§ Task to carry out
Reproduce every record below word for word and include no pictures.

§ Raw data
BEGIN

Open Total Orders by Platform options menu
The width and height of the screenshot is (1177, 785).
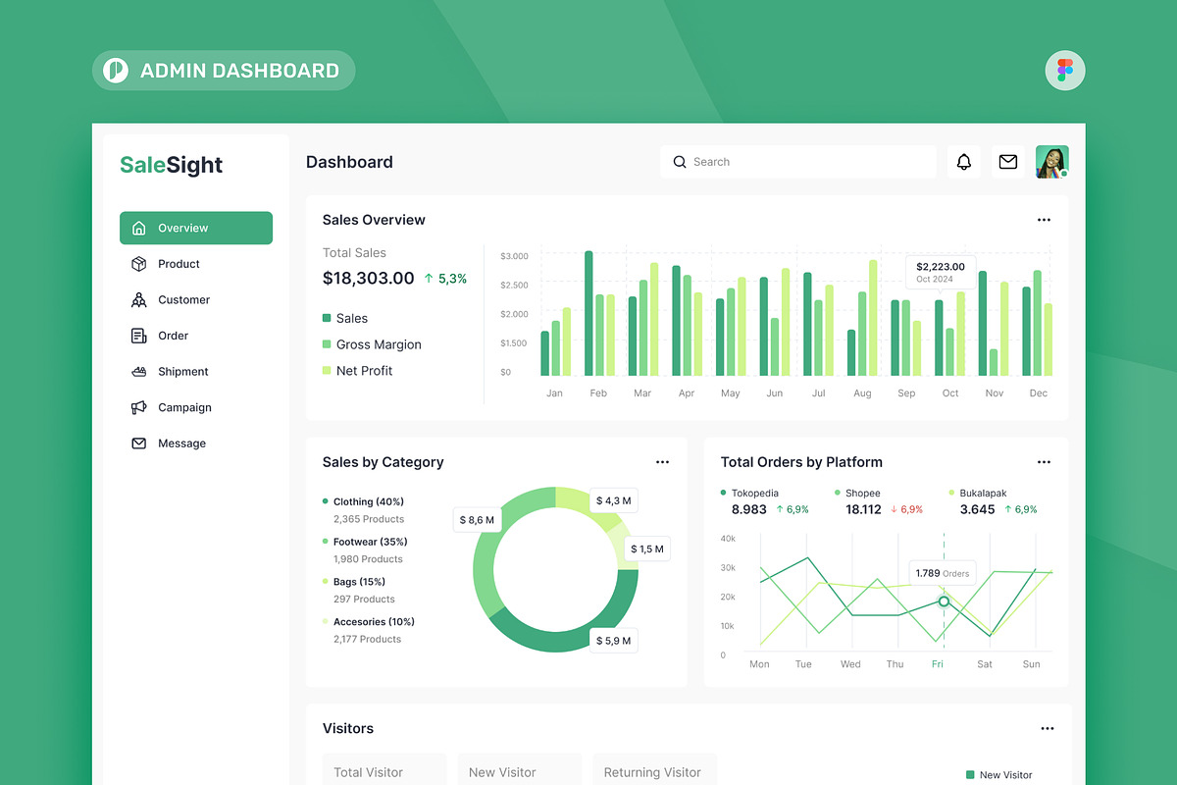[x=1044, y=462]
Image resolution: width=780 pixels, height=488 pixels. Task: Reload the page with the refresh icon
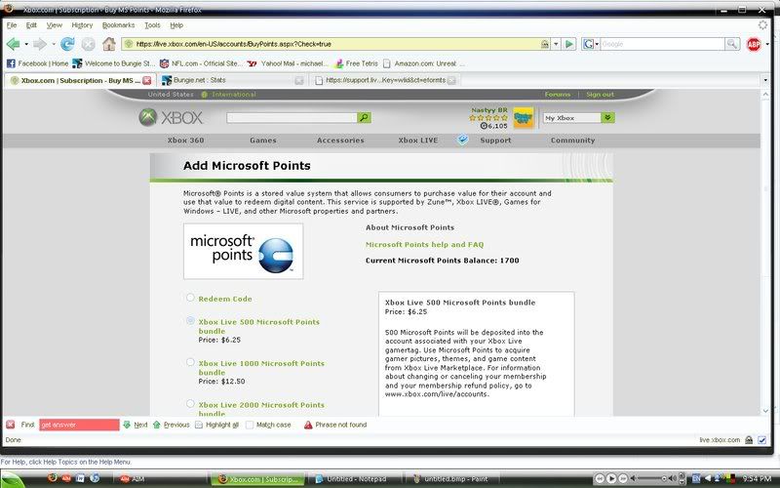coord(67,44)
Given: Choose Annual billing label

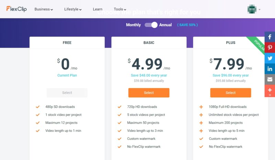Looking at the screenshot, I should [x=165, y=25].
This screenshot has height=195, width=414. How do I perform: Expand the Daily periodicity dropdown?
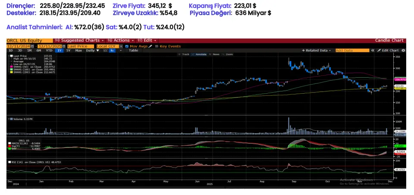point(91,50)
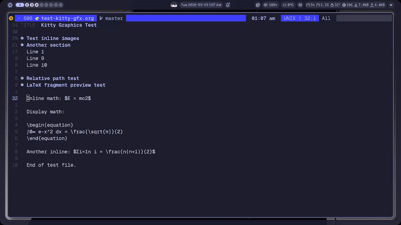Click the yellow modified-buffer indicator in modeline
Image resolution: width=401 pixels, height=225 pixels.
point(11,19)
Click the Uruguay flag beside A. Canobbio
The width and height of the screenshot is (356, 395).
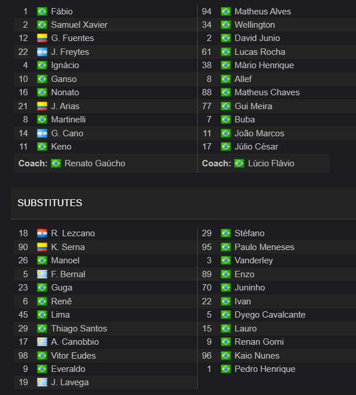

END

§ Result below
Open Total Orders by Platform options menu
The width and height of the screenshot is (1177, 785).
[x=1044, y=462]
Image resolution: width=780 pixels, height=488 pixels. Task: Reload the page with the refresh icon
coord(67,44)
Given: Choose Annual billing label

Looking at the screenshot, I should [x=165, y=25].
This screenshot has height=195, width=414. How do I perform: Expand the Daily periodicity dropdown?
point(91,50)
Click the yellow modified-buffer indicator in modeline
Image resolution: width=401 pixels, height=225 pixels.
point(11,19)
Click the Uruguay flag beside A. Canobbio
The width and height of the screenshot is (356, 395).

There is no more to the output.